Rocks, sand, and stars! That basically sums up what we saw in San Pedro de Atacama. It is a desert town in northern Chile that seems to be catered toward tourism (and it naturally attracts scientists). It’s considered the driest place in the world with only 15mm of rain on average each year. It’s a good base to explore the amazing desert landscape and skies.
The only drawback is that it’s relatively expensive. A small load of laundry cost us $12 USD! That’s almost NYC prices. Food is pricey too but luckily Marc and I arrived on one of the two days the (farmer’s?) market is in town and picked up groceries on our first day. Also, we have learned South Americans love to serve massive portions of food so one restaurant meal served as two meals for us. (Even their empanadas here were four times the size of any empanadas I’ve ever had!)

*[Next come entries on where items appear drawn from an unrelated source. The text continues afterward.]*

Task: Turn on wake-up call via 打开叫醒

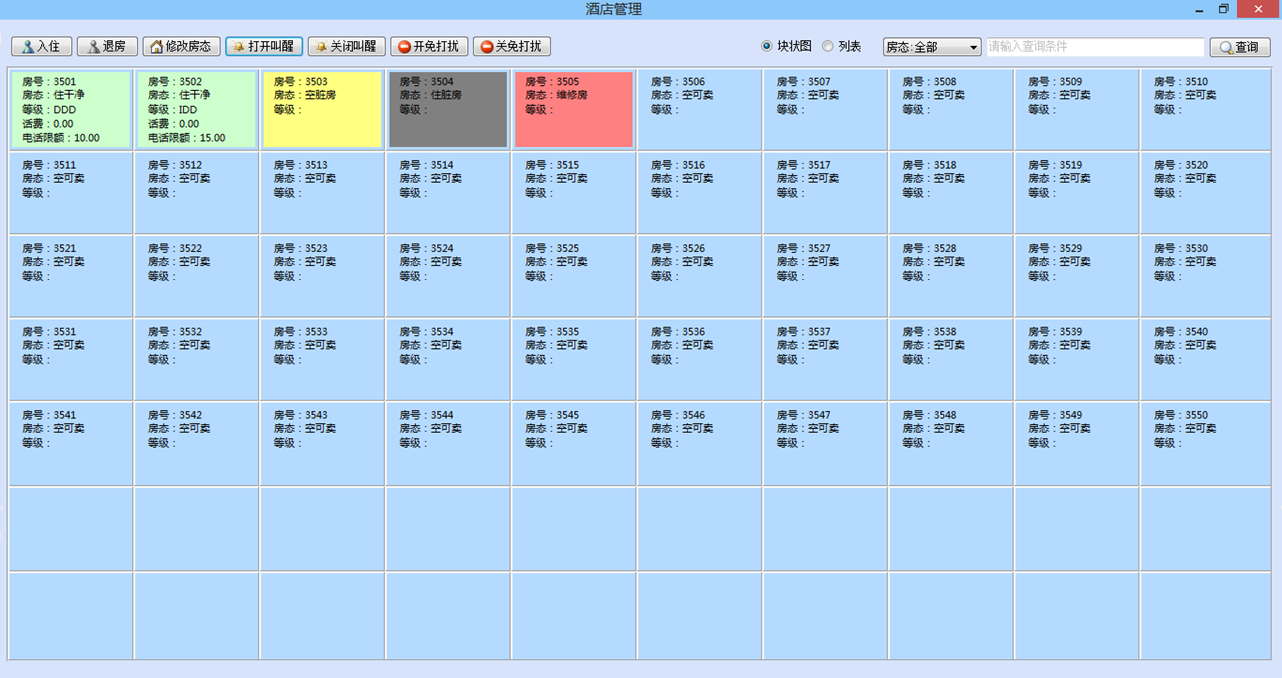Action: (x=264, y=47)

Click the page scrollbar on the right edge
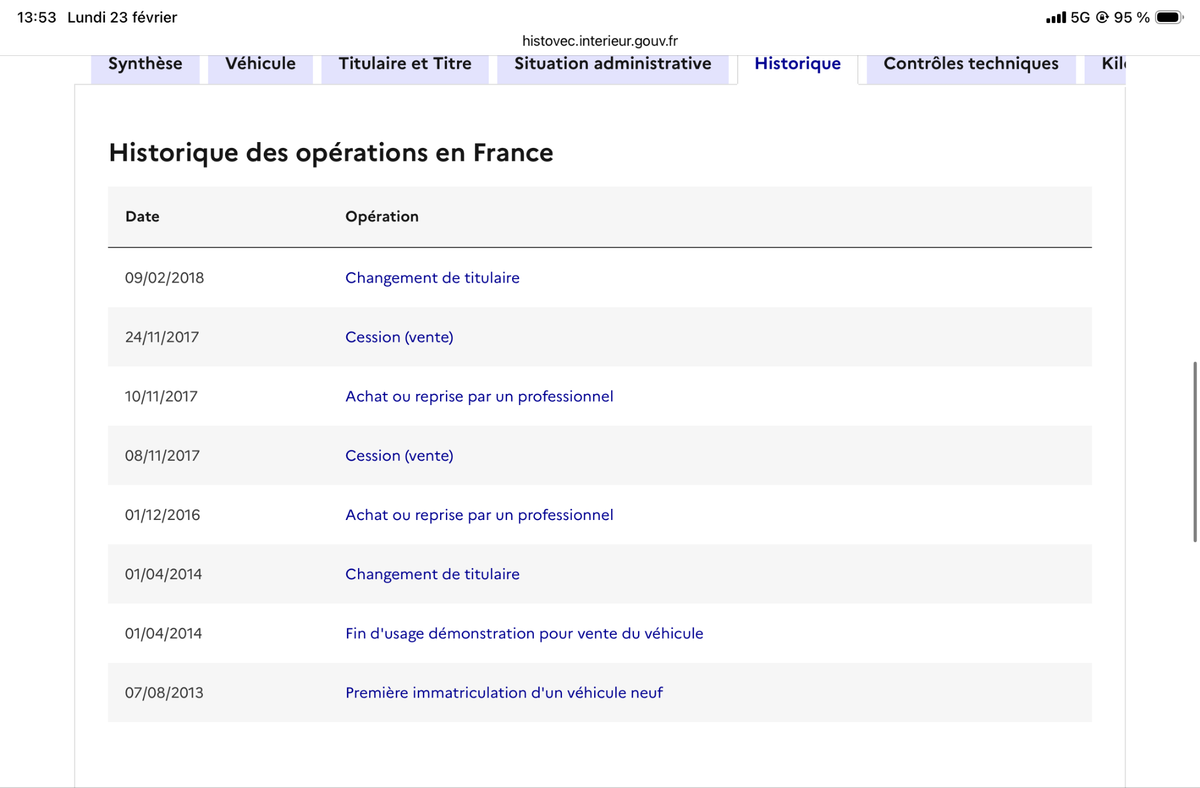tap(1195, 451)
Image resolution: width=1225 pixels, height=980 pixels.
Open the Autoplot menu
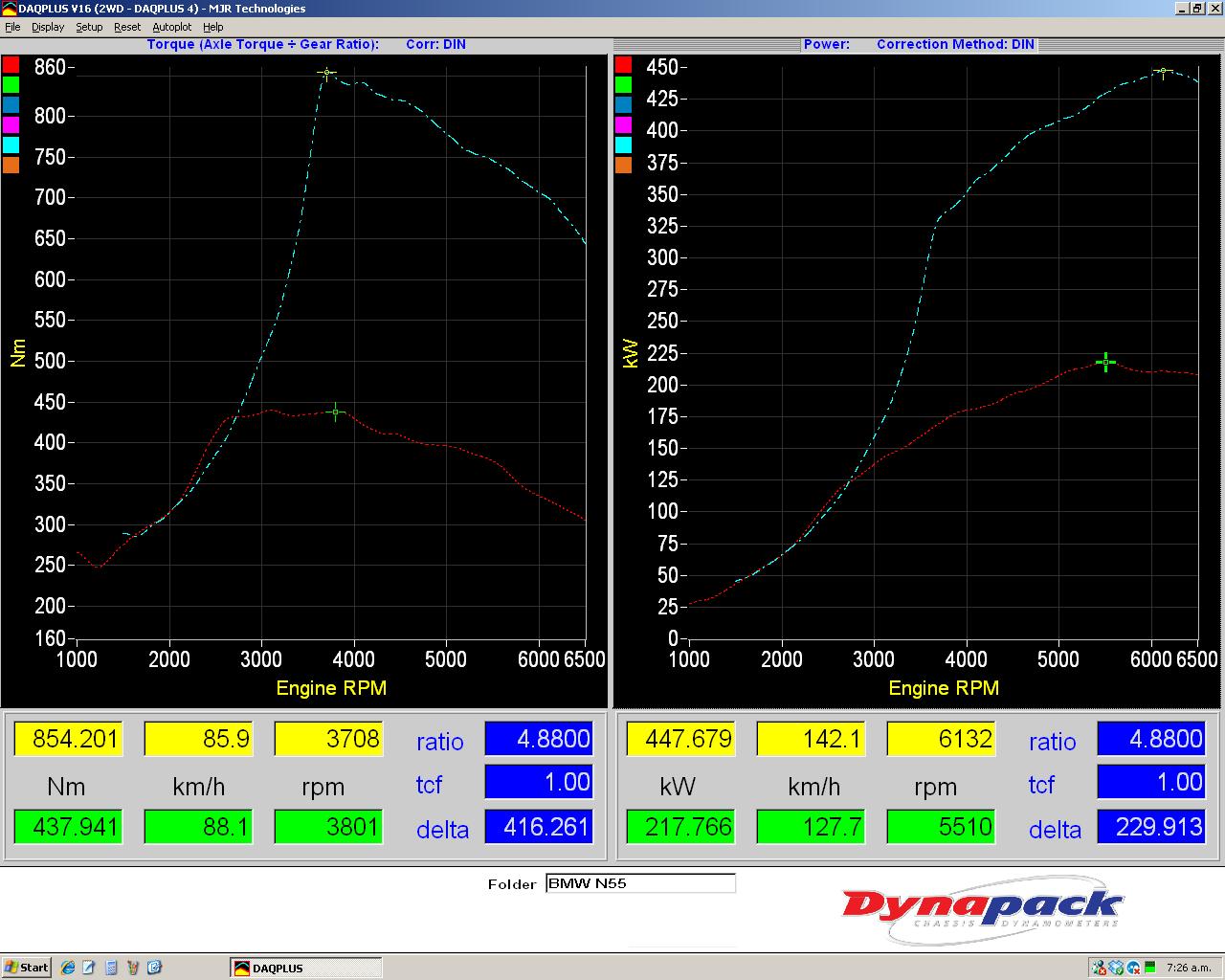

Random observation I must note. There are stray dogs (and some cats) all over town, much like every other city and town we have been in so far. However, the ones here are unbelievablably huge! All of them! I think locals and tourists like feeding them.
“Astro-tourism” is a popular thing here because the sky is clear almost 360 days of the year on average (or something like that). So when we arrived, we immediately booked a tour for the following day (since nothing was available the day of). Guess what? Our tour was cancelled because it fell on one of the 5 “cloudy” days of the years! Lucky us! Apparently they joke that you’re lucky when you stumble on a cloudy day in the Atacama desert. And, actually, I did feel lucky seeing the clouds during the sunset. It was one of the most beautiful sunsets ever:
Because there are so few cloudy days in the Atacama desert, astronomers from all of the world flock here to study our universe. We did a tour with Space Obs and used 10 telescopes to see galaxies, stars, and planets! We learned about the history of astronomy, a bunch of names and stories of stars that I hope I’ll remember, and some technical stuff. Our guide was an astronomist from Canada and his humor was the same as all my high school science teachers. It was entertaining.
Valle de La Luna
Since Marc and I already saw a bunch of lagoons, geysers, volcanoes, andother desert things from our three day Uyuni tour, we decided not to participate in the overpriced tours on Chile’s side. The only tour we chose to do was Valle de La Luna and I am glad we did it. We had the best tour guide ever! He was really funny and super passionate about the geology of the region. He explained to us how crystals in the rocks were formed, showed us where the mines were, told us to listen for the cracks in the rocks as it cooled down in the evening (kind of scary!), showed us the impact on the terrain from 3 days of rain, how the dunes were formed (just sand piled on top of rocks), and a bunch of other stuff. I have a new appreciation for rocks. I highly recommend taking a tour through the valley instead of biking it on your own (which we were advised not to.)
Valle de Catarpe
Instead, we decided to spend a day biking in the brutal afternoon, desert heat through the Valle de Catarpe. It was a half day ride (considered medium level of difficulty) through a valley located 16 km or 9.9 miles from San Pedro de Atacama. On this route we visited the Pukara de Quitor ruins (3,000 CLP per person) and the amazing Quedabra del Diablo (Devil’s Gorge).
Pukara de Quitor is the ruins of a pre-Inca fortress that the Atacameño people used to defend themselves from the Aymarans (that we learned about all over Peru and Bolivia) and later the Spanish (of course). I was too tired to climb up the ruins and to the viewpoint so we just looked at it from below and read about its history.
The Devils Gorge was the definitely the highlight of our ride. It was really cool biking through these amazing rock formations with little to no one else around. It felt like we had the entire valley to ourselves.